══ Record set

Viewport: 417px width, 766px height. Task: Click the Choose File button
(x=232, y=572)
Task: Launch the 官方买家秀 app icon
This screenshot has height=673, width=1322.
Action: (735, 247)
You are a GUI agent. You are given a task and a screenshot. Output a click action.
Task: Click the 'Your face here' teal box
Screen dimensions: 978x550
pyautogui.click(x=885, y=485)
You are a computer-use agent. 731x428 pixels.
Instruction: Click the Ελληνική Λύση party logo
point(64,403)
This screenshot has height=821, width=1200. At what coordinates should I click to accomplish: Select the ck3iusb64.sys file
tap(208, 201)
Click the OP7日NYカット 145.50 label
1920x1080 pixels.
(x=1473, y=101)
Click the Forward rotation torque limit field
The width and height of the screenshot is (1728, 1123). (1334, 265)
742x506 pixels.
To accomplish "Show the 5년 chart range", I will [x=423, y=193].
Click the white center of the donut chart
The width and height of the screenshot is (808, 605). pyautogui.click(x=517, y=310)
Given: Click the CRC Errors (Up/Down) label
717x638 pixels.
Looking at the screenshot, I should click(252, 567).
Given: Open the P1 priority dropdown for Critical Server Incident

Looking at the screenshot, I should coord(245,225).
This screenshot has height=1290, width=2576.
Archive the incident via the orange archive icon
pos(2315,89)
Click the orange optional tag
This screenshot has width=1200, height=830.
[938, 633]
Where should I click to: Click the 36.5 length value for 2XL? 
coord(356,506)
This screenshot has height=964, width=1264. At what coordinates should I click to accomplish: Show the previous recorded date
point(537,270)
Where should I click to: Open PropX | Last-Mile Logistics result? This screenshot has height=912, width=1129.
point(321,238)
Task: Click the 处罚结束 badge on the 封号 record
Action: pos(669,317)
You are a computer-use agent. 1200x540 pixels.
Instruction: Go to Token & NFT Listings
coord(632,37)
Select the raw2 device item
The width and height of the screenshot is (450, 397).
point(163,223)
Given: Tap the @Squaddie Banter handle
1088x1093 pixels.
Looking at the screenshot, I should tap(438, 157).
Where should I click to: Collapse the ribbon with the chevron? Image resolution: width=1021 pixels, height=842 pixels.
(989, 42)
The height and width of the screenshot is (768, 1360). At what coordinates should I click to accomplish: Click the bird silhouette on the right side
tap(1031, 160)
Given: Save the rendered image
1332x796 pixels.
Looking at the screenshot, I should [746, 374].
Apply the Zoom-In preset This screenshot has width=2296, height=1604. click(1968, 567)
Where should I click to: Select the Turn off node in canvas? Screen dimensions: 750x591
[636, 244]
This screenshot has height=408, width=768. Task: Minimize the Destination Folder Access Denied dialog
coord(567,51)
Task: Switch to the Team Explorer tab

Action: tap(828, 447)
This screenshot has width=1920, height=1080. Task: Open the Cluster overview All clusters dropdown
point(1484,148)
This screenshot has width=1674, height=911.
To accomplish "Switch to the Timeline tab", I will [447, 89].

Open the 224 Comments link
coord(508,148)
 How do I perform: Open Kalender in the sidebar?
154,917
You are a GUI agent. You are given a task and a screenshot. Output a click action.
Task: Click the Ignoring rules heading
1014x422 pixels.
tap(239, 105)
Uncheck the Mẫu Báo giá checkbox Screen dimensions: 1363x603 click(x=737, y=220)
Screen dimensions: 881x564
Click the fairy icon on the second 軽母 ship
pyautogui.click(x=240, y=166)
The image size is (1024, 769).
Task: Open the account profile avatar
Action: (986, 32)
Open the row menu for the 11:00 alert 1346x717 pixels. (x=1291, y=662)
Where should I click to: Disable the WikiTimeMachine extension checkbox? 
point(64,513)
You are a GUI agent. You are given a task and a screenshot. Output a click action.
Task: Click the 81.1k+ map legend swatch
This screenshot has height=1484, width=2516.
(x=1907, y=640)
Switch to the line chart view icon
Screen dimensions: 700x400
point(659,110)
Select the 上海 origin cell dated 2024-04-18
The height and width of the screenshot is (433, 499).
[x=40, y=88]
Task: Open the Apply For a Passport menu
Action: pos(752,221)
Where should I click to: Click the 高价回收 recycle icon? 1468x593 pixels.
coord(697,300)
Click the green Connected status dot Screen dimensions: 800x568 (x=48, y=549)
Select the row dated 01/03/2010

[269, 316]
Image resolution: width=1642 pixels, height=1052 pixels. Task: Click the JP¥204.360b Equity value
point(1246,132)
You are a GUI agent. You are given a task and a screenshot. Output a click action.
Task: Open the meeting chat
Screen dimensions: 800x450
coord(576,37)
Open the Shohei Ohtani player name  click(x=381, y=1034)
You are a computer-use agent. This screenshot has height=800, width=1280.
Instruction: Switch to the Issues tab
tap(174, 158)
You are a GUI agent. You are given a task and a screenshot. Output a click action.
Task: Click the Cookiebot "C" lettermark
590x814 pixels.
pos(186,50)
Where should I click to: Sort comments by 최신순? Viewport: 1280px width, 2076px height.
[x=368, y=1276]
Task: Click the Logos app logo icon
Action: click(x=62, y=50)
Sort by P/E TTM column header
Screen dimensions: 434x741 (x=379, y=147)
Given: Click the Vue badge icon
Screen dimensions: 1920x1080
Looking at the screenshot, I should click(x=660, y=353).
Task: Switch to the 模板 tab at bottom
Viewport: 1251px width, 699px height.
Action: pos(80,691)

════

→ Task brief:
Could you update the records above so that every "Where should I click to:" becomes "Where do I click to:", with nothing else changed?

→ Written reply:
Viewport: 417px width, 766px height. Task: Click the Choose File button
(x=232, y=572)
Task: Launch the 官方买家秀 app icon
This screenshot has height=673, width=1322.
Action: (735, 247)
You are a GUI agent. You are given a task and a screenshot. Output a click action.
Task: Click the 'Your face here' teal box
Screen dimensions: 978x550
pyautogui.click(x=885, y=485)
You are a computer-use agent. 731x428 pixels.
Instruction: Click the Ελληνική Λύση party logo
point(64,403)
This screenshot has height=821, width=1200. At what coordinates should I click to accomplish: Select the ck3iusb64.sys file
tap(208, 201)
Click the OP7日NYカット 145.50 label
1920x1080 pixels.
(x=1473, y=101)
Click the Forward rotation torque limit field
The width and height of the screenshot is (1728, 1123). (1334, 265)
742x506 pixels.
To accomplish "Show the 5년 chart range", I will [x=423, y=193].
Click the white center of the donut chart
The width and height of the screenshot is (808, 605). pyautogui.click(x=517, y=310)
Given: Click the CRC Errors (Up/Down) label
717x638 pixels.
Looking at the screenshot, I should click(252, 567).
Given: Open the P1 priority dropdown for Critical Server Incident

Looking at the screenshot, I should coord(245,225).
This screenshot has height=1290, width=2576.
Archive the incident via the orange archive icon
pos(2315,89)
Click the orange optional tag
This screenshot has width=1200, height=830.
[938, 633]
Where do I click to: Click the 36.5 length value for 2XL? 
coord(356,506)
This screenshot has height=964, width=1264. At what coordinates should I click to accomplish: Show the previous recorded date
point(537,270)
Where do I click to: Open PropX | Last-Mile Logistics result? This screenshot has height=912, width=1129.
point(321,238)
Task: Click the 处罚结束 badge on the 封号 record
Action: pos(669,317)
You are a computer-use agent. 1200x540 pixels.
Instruction: Go to Token & NFT Listings
coord(632,37)
Select the raw2 device item
The width and height of the screenshot is (450, 397).
point(163,223)
Given: Tap the @Squaddie Banter handle
1088x1093 pixels.
Looking at the screenshot, I should tap(438, 157).
Where do I click to: Collapse the ribbon with the chevron? Image resolution: width=1021 pixels, height=842 pixels.
(989, 42)
The height and width of the screenshot is (768, 1360). At what coordinates should I click to accomplish: Click the bird silhouette on the right side
tap(1031, 160)
Given: Save the rendered image
1332x796 pixels.
Looking at the screenshot, I should [746, 374].
Apply the Zoom-In preset This screenshot has width=2296, height=1604. click(1968, 567)
Where do I click to: Select the Turn off node in canvas? Screen dimensions: 750x591
[636, 244]
This screenshot has height=408, width=768. Task: Minimize the Destination Folder Access Denied dialog
coord(567,51)
Task: Switch to the Team Explorer tab

Action: tap(828, 447)
This screenshot has width=1920, height=1080. Task: Open the Cluster overview All clusters dropdown
point(1484,148)
This screenshot has width=1674, height=911.
To accomplish "Switch to the Timeline tab", I will [447, 89].

Open the 224 Comments link
coord(508,148)
 How do I perform: Open Kalender in the sidebar?
154,917
You are a GUI agent. You are given a task and a screenshot. Output a click action.
Task: Click the Ignoring rules heading
1014x422 pixels.
tap(239, 105)
Uncheck the Mẫu Báo giá checkbox Screen dimensions: 1363x603 click(x=737, y=220)
Screen dimensions: 881x564
Click the fairy icon on the second 軽母 ship
pyautogui.click(x=240, y=166)
The image size is (1024, 769).
Task: Open the account profile avatar
Action: (986, 32)
Open the row menu for the 11:00 alert 1346x717 pixels. (x=1291, y=662)
Where do I click to: Disable the WikiTimeMachine extension checkbox? 
point(64,513)
You are a GUI agent. You are given a task and a screenshot. Output a click action.
Task: Click the 81.1k+ map legend swatch
This screenshot has height=1484, width=2516.
(x=1907, y=640)
Switch to the line chart view icon
Screen dimensions: 700x400
point(659,110)
Select the 上海 origin cell dated 2024-04-18
The height and width of the screenshot is (433, 499).
[x=40, y=88]
Task: Open the Apply For a Passport menu
Action: pos(752,221)
Where do I click to: Click the 高价回收 recycle icon? 1468x593 pixels.
coord(697,300)
Click the green Connected status dot Screen dimensions: 800x568 (x=48, y=549)
Select the row dated 01/03/2010

[269, 316]
Image resolution: width=1642 pixels, height=1052 pixels. Task: Click the JP¥204.360b Equity value
point(1246,132)
You are a GUI agent. You are given a task and a screenshot. Output a click action.
Task: Open the meeting chat
Screen dimensions: 800x450
coord(576,37)
Open the Shohei Ohtani player name  click(x=381, y=1034)
You are a computer-use agent. This screenshot has height=800, width=1280.
Instruction: Switch to the Issues tab
tap(174, 158)
You are a GUI agent. You are given a task and a screenshot. Output a click action.
Task: Click the Cookiebot "C" lettermark
590x814 pixels.
pos(186,50)
Where do I click to: Sort comments by 최신순? Viewport: 1280px width, 2076px height.
[x=368, y=1276]
Task: Click the Logos app logo icon
Action: click(x=62, y=50)
Sort by P/E TTM column header
Screen dimensions: 434x741 (x=379, y=147)
Given: Click the Vue badge icon
Screen dimensions: 1920x1080
Looking at the screenshot, I should click(x=660, y=353).
Task: Switch to the 模板 tab at bottom
Viewport: 1251px width, 699px height.
Action: pos(80,691)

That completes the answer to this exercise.